Aquela indiada de primeira linha, aquele
mostrinho que o cara pegou porque passou da conta na mistura
venenosa de Velho Barreiro com algo que encontrasse na estante
de casa, enfim, aquela puta ressaca tentando surfar no outro
dia com o sol na testa e o estômago parecendo que tinha
uma lula viva dentro.
Carnaval que aqui falo é dos brothers
unidos, no melhor e nas roubadas. Dos brothers unidos para
segurar o brother que já estava “ pra lá
de Bagdá”. Da união em volta de uma diversão.

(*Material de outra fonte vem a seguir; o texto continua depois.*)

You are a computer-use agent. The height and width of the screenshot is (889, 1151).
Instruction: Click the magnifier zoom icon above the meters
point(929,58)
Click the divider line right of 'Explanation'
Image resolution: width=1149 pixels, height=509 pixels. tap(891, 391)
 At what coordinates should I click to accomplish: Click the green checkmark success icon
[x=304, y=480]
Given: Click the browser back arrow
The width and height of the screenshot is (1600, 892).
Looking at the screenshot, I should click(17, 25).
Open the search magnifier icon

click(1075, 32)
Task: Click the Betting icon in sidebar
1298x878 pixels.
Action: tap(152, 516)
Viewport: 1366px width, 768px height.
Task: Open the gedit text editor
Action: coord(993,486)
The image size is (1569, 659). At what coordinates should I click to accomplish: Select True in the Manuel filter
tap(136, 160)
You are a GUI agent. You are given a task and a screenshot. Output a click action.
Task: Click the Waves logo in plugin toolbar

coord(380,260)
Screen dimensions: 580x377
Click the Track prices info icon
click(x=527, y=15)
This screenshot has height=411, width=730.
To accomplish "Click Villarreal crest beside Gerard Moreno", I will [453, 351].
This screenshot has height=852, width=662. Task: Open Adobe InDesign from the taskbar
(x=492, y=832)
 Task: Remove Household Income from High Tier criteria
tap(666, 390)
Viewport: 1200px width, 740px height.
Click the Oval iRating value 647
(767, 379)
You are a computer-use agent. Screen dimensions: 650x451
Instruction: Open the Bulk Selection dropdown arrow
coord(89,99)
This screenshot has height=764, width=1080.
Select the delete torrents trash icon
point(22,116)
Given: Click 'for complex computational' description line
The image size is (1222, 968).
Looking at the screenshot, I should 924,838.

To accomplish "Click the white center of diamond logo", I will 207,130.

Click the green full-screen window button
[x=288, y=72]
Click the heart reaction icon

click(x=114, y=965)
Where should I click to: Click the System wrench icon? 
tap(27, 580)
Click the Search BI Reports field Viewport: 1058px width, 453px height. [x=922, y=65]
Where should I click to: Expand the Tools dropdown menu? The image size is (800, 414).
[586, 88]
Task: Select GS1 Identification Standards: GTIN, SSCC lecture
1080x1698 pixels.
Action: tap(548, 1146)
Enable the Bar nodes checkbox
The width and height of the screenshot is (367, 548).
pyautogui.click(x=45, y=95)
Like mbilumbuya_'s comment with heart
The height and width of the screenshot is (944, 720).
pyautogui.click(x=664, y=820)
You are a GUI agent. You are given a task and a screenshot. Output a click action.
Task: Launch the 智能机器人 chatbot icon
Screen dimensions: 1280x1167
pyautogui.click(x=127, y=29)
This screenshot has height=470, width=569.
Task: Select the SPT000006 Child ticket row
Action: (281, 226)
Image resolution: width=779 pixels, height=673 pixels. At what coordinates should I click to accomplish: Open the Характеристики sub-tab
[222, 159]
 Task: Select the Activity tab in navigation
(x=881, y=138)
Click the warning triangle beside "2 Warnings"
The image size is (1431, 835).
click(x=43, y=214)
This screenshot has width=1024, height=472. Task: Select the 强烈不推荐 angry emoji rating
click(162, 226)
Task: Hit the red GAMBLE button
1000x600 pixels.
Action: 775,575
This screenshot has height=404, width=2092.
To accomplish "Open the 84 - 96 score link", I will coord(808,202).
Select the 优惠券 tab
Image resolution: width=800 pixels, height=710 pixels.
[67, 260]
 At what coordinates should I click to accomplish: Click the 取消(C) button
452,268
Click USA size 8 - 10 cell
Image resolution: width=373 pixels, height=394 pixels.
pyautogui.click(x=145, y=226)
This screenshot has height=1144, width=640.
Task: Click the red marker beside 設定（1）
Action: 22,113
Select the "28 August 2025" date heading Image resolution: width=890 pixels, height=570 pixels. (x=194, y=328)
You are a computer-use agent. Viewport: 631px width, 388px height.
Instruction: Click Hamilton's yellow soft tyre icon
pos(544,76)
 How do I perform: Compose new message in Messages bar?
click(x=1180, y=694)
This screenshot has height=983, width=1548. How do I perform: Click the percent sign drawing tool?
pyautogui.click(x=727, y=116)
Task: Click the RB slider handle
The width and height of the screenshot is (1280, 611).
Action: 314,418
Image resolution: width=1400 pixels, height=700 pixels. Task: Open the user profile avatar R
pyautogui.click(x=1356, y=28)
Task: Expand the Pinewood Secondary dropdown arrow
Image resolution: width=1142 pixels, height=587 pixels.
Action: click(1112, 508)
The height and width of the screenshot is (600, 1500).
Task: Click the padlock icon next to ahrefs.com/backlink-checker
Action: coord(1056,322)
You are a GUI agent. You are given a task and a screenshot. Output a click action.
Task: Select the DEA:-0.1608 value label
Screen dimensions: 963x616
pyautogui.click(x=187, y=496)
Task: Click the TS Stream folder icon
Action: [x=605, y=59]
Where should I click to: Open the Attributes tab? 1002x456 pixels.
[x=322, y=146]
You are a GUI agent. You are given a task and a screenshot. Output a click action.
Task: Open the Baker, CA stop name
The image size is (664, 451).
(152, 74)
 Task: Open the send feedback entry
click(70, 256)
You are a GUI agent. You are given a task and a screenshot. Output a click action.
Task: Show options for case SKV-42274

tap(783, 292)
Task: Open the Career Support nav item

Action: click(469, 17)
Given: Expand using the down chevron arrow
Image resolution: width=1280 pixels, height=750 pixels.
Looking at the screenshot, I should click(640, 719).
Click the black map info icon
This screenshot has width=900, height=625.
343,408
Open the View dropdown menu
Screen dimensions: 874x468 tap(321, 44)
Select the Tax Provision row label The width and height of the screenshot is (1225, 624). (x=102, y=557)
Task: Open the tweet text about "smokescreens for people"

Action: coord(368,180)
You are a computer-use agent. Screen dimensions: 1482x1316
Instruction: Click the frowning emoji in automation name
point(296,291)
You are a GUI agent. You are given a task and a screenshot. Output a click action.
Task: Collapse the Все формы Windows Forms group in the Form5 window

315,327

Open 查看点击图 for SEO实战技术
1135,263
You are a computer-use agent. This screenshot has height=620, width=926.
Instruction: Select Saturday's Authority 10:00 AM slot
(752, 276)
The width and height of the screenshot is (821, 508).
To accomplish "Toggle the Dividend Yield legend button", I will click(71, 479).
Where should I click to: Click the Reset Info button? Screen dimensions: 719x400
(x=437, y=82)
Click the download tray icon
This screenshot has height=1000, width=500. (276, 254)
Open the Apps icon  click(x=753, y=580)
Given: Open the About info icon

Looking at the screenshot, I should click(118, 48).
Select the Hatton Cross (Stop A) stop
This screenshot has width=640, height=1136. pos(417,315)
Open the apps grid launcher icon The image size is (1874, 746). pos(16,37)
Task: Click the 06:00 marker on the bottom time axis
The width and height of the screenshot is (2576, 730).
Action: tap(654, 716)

Sem violência, sem babaquice, sem funk rolando. Carnaval
do pirata da perna-de-pau. Carnaval de um bom samba. Carnaval
que desde o coroa até o piá cantava dentro da
baia sem ninguém ficar em dúvida se seria uma
letra dupla.
Falo de passar um Carnaval na noite dentro
da caranga com a gata, vidros embaçados e ver de manhã
o sol saindo de dentro do mar. Carnaval de chegar no apê
na madruga, caindo de bêbado e tentando não derrubar
nada pra não acordar os coroas. Carnaval com lança.
Carnaval sem lança - porque não comeu ninguém
- só um churros na carrocinha do tio às 5 da
matina.
Carnaval de contando as horas no relógio
para ir para a praia. Da época que a Free-way era antiga
conhecida da tribo que pega onda. Afinal todos os finais-de-semana
o destino era o litoral. E não só no Carnaval
que lota cada centímetro da estrada. Carnaval de contar
quantas gatas deu uns beijos. Carnaval de descobrir que por
uma das gatas um dia podia se apaixonar. E formar uma família.
Carnaval de olhar os brothers tendo filhotes. Alguns já
adquiridos durante o Carnaval.
“O tempo não pára”
dizia o poeta do Barão. Que pena. Tem horas que ele
deveria parar, olhar pra gente e perguntar: - E aí,
valeu à pena? É claro que sim, meu velho.